→ What this exercise asks:
1) According to the Convivium 2015 post, what share of Americans continue to report Christianity as their religion?
2) Pick up the Convivium 2015 post after its last sentence and write on from there.

→ Document:
○ ○ ○ ○
15 June 2015

Convivium 2015: Christian America Part 1

This year's Convivium Irencicum, sponsored by The Davenant Trust and closely allied with the The Calvinist International, was another success. You can read my pre-Convivium post here, which contains links to my accounts of the 2014 event. A list of the papers presented is here.

Keynote speaker Dr. Glenn Moots of Northwood University (and author of Politics Reformed: The Anglo-American Legacy of Covenant Theology) spoke on "God and Constitutionalism" by first addressing the notion of "Christian America." Sociologically, 71% of Americans continue to report as Christian in religion. That statistic does not, however, seem a satisfactory definition. Speaking historically in a politically popular way, the David Bartons of the United States cherry-pick snippets from the Founding era to demonstrate that American was a Christian nation but is no longer. From a more serious historical point of view, however, long before the Founding there was a a distinct notion of what it meant to be a Christian nation but that notion--Christendom with an established church (even with toleration for other Christian sects)--doesn't garner much traction even among today's most fervid devotees of Christian America.
○ ○ ○ ○
→ Entries provided:
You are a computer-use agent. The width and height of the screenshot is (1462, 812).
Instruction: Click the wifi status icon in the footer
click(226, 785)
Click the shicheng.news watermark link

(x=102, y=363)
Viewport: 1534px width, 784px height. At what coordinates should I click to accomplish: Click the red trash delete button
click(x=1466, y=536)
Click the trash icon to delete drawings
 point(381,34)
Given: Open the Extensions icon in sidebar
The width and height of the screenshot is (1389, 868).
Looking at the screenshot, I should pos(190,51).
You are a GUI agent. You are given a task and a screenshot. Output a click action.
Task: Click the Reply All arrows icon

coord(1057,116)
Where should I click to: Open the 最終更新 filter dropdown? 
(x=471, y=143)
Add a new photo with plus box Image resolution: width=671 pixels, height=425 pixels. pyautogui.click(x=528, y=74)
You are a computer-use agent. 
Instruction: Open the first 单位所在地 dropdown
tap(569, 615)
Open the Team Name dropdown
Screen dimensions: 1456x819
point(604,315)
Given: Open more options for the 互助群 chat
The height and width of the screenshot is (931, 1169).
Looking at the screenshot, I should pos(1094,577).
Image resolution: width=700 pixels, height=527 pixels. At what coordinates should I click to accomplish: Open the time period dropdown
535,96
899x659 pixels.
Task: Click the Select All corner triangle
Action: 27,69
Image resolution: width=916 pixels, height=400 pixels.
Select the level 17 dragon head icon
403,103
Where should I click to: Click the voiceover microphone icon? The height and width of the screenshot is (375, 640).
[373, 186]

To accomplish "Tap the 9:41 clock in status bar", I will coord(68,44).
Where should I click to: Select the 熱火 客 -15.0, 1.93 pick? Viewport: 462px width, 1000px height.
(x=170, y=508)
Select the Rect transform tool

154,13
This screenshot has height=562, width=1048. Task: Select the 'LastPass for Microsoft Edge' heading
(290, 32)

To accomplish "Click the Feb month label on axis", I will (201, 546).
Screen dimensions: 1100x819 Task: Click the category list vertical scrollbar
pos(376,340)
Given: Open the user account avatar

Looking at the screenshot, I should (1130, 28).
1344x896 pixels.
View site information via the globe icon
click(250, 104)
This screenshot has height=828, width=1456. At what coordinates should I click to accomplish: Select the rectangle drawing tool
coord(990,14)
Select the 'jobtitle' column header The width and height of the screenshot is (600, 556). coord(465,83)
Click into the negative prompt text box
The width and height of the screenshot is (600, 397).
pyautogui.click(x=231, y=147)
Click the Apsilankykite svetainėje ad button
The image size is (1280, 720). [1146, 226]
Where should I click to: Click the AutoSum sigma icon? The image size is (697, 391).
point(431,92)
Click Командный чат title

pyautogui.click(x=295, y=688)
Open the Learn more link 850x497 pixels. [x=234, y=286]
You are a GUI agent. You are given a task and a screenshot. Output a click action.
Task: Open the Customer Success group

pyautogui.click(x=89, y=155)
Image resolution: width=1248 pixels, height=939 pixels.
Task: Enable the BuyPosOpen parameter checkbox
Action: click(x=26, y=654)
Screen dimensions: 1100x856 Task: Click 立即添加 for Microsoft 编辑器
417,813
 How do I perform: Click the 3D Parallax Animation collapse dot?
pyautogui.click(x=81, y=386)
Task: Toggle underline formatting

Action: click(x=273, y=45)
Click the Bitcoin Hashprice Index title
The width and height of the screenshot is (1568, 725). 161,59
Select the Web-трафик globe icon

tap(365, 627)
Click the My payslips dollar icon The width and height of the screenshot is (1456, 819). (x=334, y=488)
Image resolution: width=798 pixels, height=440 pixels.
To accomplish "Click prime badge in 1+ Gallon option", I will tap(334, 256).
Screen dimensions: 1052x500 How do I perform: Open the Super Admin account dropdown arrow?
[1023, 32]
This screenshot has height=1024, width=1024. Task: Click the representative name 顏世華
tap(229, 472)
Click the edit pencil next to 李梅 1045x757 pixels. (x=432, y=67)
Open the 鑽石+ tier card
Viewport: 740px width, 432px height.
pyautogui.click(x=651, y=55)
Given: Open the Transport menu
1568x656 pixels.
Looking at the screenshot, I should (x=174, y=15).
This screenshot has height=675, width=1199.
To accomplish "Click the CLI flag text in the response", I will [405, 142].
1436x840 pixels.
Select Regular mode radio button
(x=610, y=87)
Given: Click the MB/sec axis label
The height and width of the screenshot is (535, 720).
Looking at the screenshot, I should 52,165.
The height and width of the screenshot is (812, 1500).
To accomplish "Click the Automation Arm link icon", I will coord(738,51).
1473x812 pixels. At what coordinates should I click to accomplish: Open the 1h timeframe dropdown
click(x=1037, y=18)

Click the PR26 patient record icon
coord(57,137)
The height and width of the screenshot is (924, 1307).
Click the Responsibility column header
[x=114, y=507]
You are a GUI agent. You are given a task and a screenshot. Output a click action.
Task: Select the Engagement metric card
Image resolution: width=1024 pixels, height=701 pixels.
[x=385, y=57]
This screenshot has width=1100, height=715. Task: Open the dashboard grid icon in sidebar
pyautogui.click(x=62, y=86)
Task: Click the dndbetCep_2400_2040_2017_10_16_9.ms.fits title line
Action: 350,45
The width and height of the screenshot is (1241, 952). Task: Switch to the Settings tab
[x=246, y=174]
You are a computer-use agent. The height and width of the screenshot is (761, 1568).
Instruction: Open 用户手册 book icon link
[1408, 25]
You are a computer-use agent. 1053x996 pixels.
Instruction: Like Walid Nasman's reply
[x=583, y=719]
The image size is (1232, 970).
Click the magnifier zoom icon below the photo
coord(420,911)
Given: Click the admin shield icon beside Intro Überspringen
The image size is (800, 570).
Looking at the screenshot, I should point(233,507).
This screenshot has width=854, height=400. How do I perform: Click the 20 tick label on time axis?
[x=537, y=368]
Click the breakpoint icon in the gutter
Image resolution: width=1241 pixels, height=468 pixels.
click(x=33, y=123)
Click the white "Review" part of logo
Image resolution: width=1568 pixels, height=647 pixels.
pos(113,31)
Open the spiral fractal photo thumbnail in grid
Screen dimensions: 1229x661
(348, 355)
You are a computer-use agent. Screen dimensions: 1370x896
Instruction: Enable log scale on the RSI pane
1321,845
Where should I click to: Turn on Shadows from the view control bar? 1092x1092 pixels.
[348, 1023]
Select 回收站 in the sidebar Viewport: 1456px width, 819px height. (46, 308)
○ ○ ○ ○
→ Answers by task:
1) 71%

2)
Drilling down on eighteenth century America, Moots demonstrated that in fact there was a consensus among the colonial Americans of English extraction on what constituted their Protestant nation: (i) the rule of law, (ii) liberty secured by the rule of law, and (iii) the social structures/institutions necessary to secure the first two elements. The collective opposite of these three was the exercise of arbitrary power, which in turn was regularly summed up with some rhetorical flourish as "Papist" or "Jesuitical." Not exactly what most conservative evangelicals mean today by Christian America.

What is a bit odd about such a distinctively Protestant self-understanding of their nation is the reality that all three elements found their historical roots in the Papal Revolution of the eleventh century. Yet for the American colonists, their English cousins, and indeed the citizens of the newly independent United States, it was these elements, drawn from the history of English constitutionalism, that defined a Christian nation.

What caused the colonists to think in such sectarian terms? In other words, how had the Reformation and the following century and a-half changed the self-understanding of English Protestants? More on this next time.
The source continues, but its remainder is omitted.